Pictures are not part of the copy. Set down exactly the lines from the one containing "1021x725 pixels." through the last line of the material below.

==*==

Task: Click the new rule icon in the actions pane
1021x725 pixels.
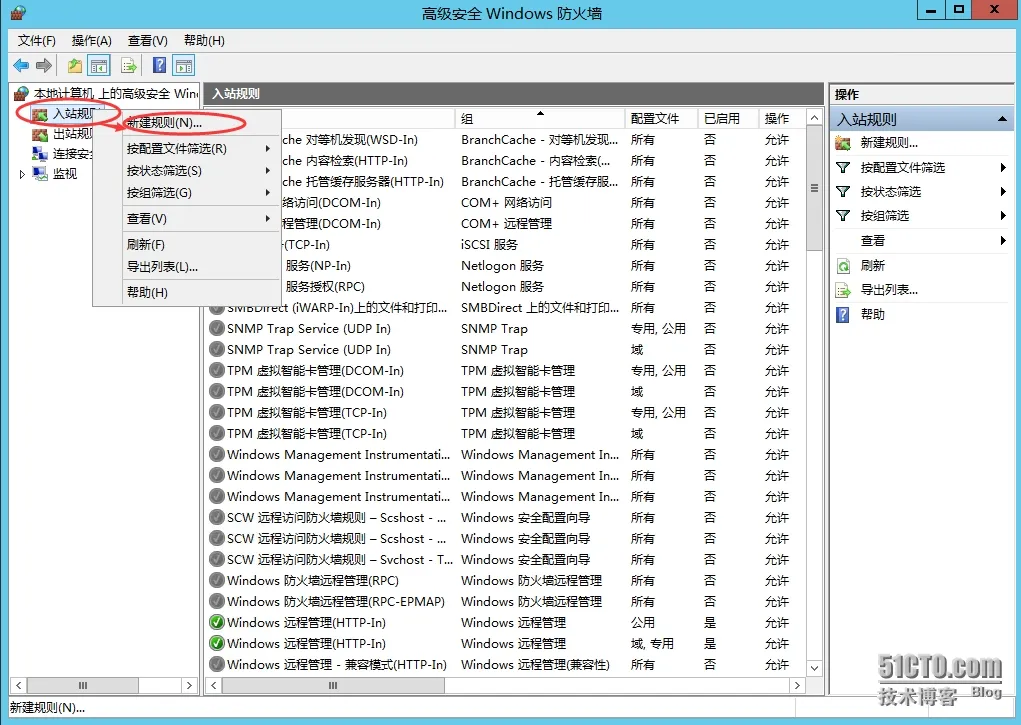Action: click(x=843, y=143)
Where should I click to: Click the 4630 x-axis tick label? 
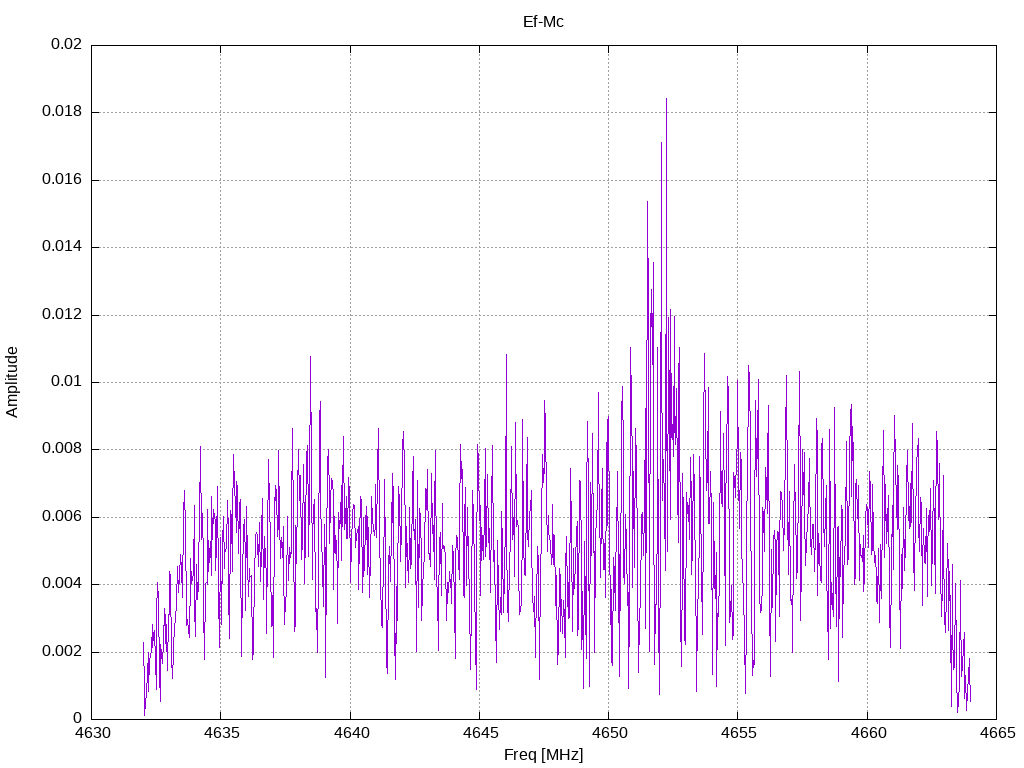[x=92, y=734]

==*==

- ANSWER BOX -
1021x725 pixels.
Action: click(x=843, y=143)
Where should I click to: Click the 4630 x-axis tick label? 
[x=92, y=734]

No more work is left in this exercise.